The Indian navy captured 23 pirates who threatened a merchant vessel Saturday in the lawless waters of the Gulf of Aden, where dozens of ships have come under attack by gunmen in recent months.
An Indian navy ship, the INS Mysore, was escorting merchant ships in gulf off Somalia when it received a distress call from seamen on board the MV Gibe, who said they were being attacked by two boats.
The message said the pirates were firing as their boats closed in on the Gibe, according to a statement from the Indian government. The pirate boats attempted to escape when they saw the Mysore and its helicopter, but were boarded by Indian marine commandoes, the statement said.

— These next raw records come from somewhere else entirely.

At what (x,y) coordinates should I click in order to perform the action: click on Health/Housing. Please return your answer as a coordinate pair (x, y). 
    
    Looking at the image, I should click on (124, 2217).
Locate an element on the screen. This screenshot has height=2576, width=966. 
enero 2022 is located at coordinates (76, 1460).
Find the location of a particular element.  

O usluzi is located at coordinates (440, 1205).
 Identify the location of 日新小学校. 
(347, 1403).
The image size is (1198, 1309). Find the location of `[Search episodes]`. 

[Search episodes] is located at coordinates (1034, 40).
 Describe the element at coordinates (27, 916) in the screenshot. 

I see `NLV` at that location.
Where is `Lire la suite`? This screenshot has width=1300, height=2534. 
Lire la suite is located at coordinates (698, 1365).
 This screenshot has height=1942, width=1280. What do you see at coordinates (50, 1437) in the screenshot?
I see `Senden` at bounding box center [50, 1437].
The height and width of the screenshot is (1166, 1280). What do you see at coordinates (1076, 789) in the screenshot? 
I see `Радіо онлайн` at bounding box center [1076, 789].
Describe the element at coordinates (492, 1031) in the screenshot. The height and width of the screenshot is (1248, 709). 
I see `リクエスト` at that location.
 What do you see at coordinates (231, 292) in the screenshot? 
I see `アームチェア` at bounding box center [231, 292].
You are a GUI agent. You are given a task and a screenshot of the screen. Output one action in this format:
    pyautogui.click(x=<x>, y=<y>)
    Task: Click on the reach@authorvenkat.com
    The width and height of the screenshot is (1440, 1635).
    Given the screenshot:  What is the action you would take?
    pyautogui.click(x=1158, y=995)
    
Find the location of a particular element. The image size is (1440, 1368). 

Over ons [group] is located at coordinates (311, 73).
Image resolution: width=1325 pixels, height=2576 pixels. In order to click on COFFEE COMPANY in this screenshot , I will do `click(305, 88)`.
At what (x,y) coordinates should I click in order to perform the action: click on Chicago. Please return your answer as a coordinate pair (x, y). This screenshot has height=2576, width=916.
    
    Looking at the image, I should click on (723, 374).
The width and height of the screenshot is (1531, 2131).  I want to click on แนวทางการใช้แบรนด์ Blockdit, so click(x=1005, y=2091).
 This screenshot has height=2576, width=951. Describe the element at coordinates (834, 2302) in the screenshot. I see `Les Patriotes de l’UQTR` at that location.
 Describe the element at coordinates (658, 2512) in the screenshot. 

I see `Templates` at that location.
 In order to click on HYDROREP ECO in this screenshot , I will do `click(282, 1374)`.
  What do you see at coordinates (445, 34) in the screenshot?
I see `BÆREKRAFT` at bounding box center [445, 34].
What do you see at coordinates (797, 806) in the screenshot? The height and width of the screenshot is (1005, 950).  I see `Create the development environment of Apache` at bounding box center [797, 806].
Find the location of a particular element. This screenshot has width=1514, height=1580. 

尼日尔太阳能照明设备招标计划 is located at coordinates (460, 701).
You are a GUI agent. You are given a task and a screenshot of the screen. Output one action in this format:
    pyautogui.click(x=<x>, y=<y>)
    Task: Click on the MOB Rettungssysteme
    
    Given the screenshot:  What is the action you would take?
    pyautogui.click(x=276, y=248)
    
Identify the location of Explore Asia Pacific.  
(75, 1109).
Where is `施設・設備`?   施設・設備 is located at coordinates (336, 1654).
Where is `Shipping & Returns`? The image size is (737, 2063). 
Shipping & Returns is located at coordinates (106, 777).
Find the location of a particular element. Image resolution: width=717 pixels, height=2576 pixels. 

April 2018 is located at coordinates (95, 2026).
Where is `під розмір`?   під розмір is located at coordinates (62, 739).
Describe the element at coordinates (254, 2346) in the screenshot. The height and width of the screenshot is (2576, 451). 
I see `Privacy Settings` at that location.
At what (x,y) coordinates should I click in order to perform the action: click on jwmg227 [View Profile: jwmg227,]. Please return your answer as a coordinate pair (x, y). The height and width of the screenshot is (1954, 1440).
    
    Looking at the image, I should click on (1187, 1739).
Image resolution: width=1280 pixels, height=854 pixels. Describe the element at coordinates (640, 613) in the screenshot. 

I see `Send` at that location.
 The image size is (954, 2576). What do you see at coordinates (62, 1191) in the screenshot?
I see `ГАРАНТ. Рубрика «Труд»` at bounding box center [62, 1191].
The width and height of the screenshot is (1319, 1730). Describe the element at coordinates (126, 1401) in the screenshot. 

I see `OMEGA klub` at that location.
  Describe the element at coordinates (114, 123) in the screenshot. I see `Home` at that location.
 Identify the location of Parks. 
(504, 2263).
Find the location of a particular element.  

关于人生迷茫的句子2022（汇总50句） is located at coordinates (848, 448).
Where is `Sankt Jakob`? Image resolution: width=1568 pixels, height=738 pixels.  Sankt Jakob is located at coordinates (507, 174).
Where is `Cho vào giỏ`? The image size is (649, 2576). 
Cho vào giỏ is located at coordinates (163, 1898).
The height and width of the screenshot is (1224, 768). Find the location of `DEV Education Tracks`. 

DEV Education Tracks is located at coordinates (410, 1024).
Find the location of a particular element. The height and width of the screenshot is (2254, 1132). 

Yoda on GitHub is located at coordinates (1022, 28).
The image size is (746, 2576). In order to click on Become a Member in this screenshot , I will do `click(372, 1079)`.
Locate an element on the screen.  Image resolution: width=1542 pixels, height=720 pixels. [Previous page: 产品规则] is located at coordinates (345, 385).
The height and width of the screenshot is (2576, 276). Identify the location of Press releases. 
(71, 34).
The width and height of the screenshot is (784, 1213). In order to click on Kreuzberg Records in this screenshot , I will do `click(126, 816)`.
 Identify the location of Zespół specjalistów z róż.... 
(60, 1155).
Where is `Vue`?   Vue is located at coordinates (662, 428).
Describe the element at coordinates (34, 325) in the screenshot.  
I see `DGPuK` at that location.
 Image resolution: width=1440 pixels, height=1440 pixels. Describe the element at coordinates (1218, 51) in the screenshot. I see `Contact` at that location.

The pirates had "a substantial cache of arms and equipment," including seven AK-47 assault rifles, three machine guns, a rocket-propelled grenade launcher and other weapons, the statement said. They also found a GPS receiver and other equipment.
The pirates were from Somalia and Yemen, two countries on the coast of the Gulf of Aden.
The Gibe was flying an Ethiopian flag, the statement said, but there was no further information about the ship.
Last month, India's navy drew criticism after sinking a Thai fishing trawler that had been commandeered hours earlier by pirates. At least one Thai crew member was killed in the attack, which the Indian navy had originally announced by saying it had sunk a pirate "mother ship." The Indian navy defended its actions, saying it had fired in self-defense.
Somali pirates have become increasingly brazen, and recently seized a Saudi supertanker loaded with $100 million of crude oil. Many of the vessels are taken to pirate-controlled regions in Somalia, where they are held for ransom.
It was not immediately clear what would happen to the pirates captured by the Indians, or where they would be taken. The statement said only that the prisoners and their weapons would be "handed over to appropriate authorities ashore."
Most foreign navies patrolling the Somali coast have been reluctant to detain suspects because of uncertainties over where they would face trial, since Somalia has no effective central government or legal system.
An estimated 1,500 pirates are based in Somalia's semiautonomous Puntland region, raking in millions of dollars.
Secretary of State Condoleezza Rice will present a draft Security Council resolution next week asking the United Nations to authorize "all necessary measures" against piracy from Somalia.
But on Friday, the commander of the U.S. Navy's 5th Fleet expressed doubt about the wisdom of launching attacks against Somali pirates on land, as the draft proposes.
U.S. Vice Adm. Bill Gortney told reporters that it is difficult to identify pirates, and the potential for killing innocent civilians "cannot be overestimated."